The only way I could workaround this right now is to modify the compiler myself, submit pull-request, and wait for this to get accepted and stabilize.

While this should happen anyways, there are a lot of scenareos in real-life, one cannot always expect the compiler to know about them all, nor expect the compiler devs to care about them all. I basically gave up on bit manipulation algorithms for num because once the API was more or less stable I tried to make them fast and this turned out to be impossible without using intrinsics, and the support for the bit manipulation intrinsics was and still is zero.

So I guess my question is, how will external crates be able to easily add their own constraints to the mix? That is, how can my bit manipulation algorithm library add a new architecture/instruction set like BMI2 and use a cfg flag on that for providing fallbacks for the cases in which this instruction set is not available?

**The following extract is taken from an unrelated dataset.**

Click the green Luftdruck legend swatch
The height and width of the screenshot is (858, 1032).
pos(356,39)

If we do add this sort of complex configuration lint, I’d really appreciate if it was optional because I can imagine there’d be a lot of edge cases that result in that lint taking a horrifying amount of time as it tries to resolve every cfg combination. I’ve been bitten enough by compile time regressions as is.

Another category of feature that I believe falls into this same design space is the inclusion of the allocator and unwind crates. These have a global affect on all downstream components - you are either in the ‘jemalloc allocator scenario’ or the ‘system allocator scenario’; the ‘panic unwind’ scenario etc.

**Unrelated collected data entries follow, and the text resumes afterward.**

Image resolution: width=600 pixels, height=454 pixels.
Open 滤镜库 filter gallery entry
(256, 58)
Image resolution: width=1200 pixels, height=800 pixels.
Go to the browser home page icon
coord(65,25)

I don’t think it makes sense to tack this onto the lint infrastructure - they don’t seem particularly related to me. These ‘scenarios’ comprise a set of constraints that must be obeyed by all downstream crates. I like the ‘scenario’ terminology - we should consider it a fresh subsystem and not part of lints. Every time a crate introduces or depends on one of these global features or configurations it introduces a new constraint to the compilation scenario.

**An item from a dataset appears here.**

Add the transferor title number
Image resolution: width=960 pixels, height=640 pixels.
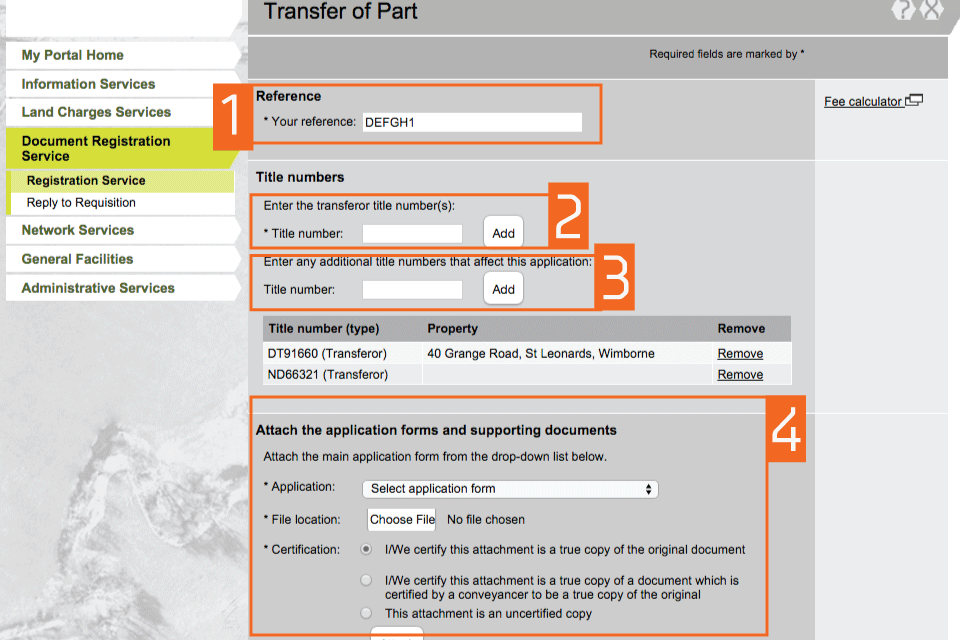point(503,233)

As I said in my earlier post, those crosscut in a similar manner, but have some important differences - for one, they're mutually exclusive. One can't be in the "panic unwind + panic abort" scenario, while "atomic + float + linux" makes perfect sense.

A possible way of reconciling these would be to allow one provider for each scenario - thus, crates can rely on being in a "allocator" scenario, and exactly-one crate could be (say) "=allocator", enabling that scenario.

The top-level crate, meanwhile would define a bounding set - say, "atomic + float + linux + alloc=jemalloc". This would permit any single provider for each of atomic, float, and linux, and mandate that if anything relies on alloc, that MUST be satisfied using the jemalloc crate.

I think this would actually permit full user-level creation of scenarios outside the stdlib, which is quite nice.

@eternaleye well I think we’d want to have and/or so yes “panic unwind & panic abort” makes no sense but “os(windows) & os(linux)” doesn’t either.


Anybody read my first reply that this can be scenarios can be an exhaustiveness check on cfg, so we don’t need a new annotation? Unless I’m missing something this is a nice free simplification.

Winelib on Linux would be "=windows", to use my terminology, for one. Cygwin gives Windows + Unix, as does midipix.

And no, such an exhaustiveness requirement would be

  1. A huge amount of boilerplate for each crate
  2. Semantically backwards
  3. Relatively inextensible

winelib, Cygwin, midipix

Fair enough of the principle, but do any of those work like that? Last I checked there is a huge amount of code in std and the community that assumes a unix-windows dichotomy.

  1. A huge amount of boilerplate for each crate

Huh? My proposal is that we cfg just like today, but something checks to ensure regardless of the (valid) combination of cfg tokens, there are no unresolved identifiers. The compiler, not the users "proves" that that the cfgs are total. If anything the problem would be compilation time bloat, not code bloat.

  1. Semantically backwards

I am not sure what you mean.

  1. Relatively inextensible

Do you mean any(os(windows), os(unix)) seems total, but then somebody adds multics to rustc, so the code wasn't so portable after all? We can avoid that.